WHAT IS NEEDED => Transcribe the data that follows without changing a word, and omit the pictures.

INPUT DATA =>
--------------------

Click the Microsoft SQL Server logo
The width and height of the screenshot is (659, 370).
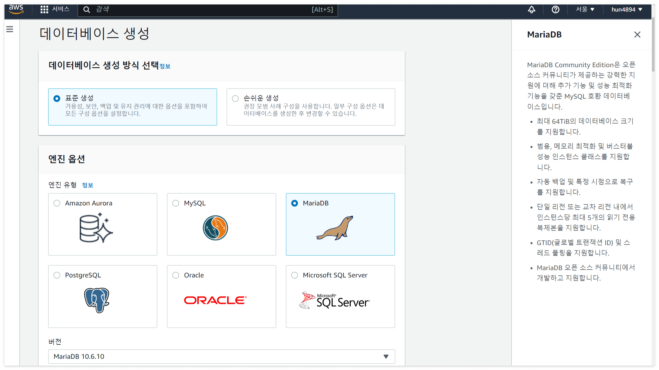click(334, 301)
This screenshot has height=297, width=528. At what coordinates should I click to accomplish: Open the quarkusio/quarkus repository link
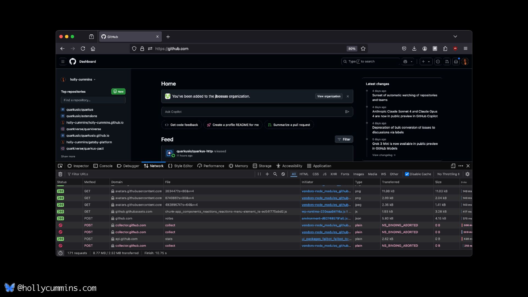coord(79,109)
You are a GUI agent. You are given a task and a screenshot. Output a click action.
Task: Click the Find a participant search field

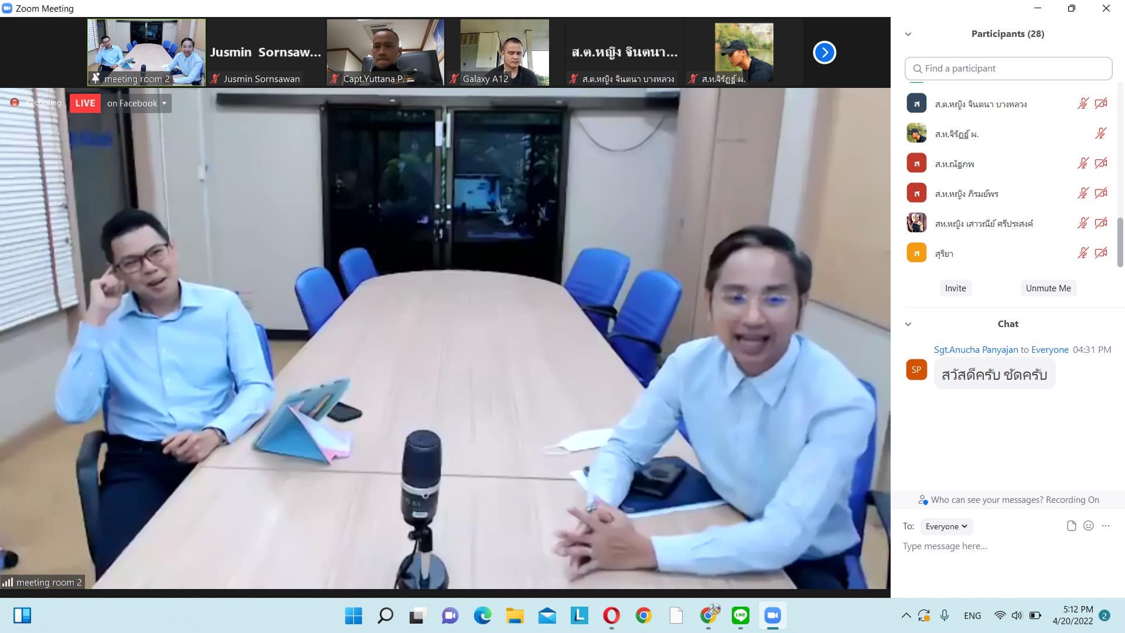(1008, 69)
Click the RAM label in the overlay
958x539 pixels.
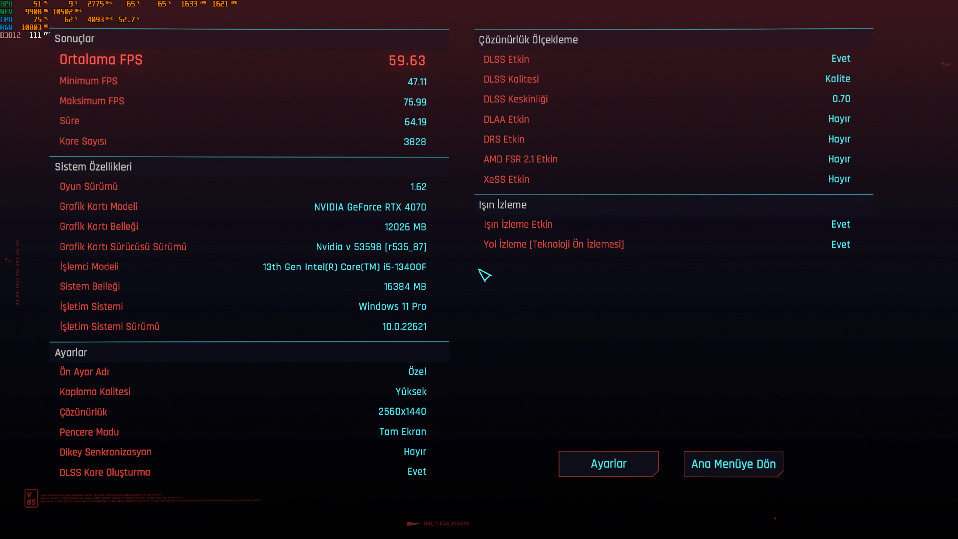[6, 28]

--------------------

YOUR RESPONSE =>
Click the Microsoft SQL Server logo
The width and height of the screenshot is (659, 370).
click(334, 301)
This screenshot has height=297, width=528. At what coordinates should I click to accomplish: Open the quarkusio/quarkus repository link
coord(79,109)
You are a GUI agent. You are given a task and a screenshot. Output a click action.
Task: Click the Find a participant search field

(1008, 69)
Click the RAM label in the overlay
958x539 pixels.
[6, 28]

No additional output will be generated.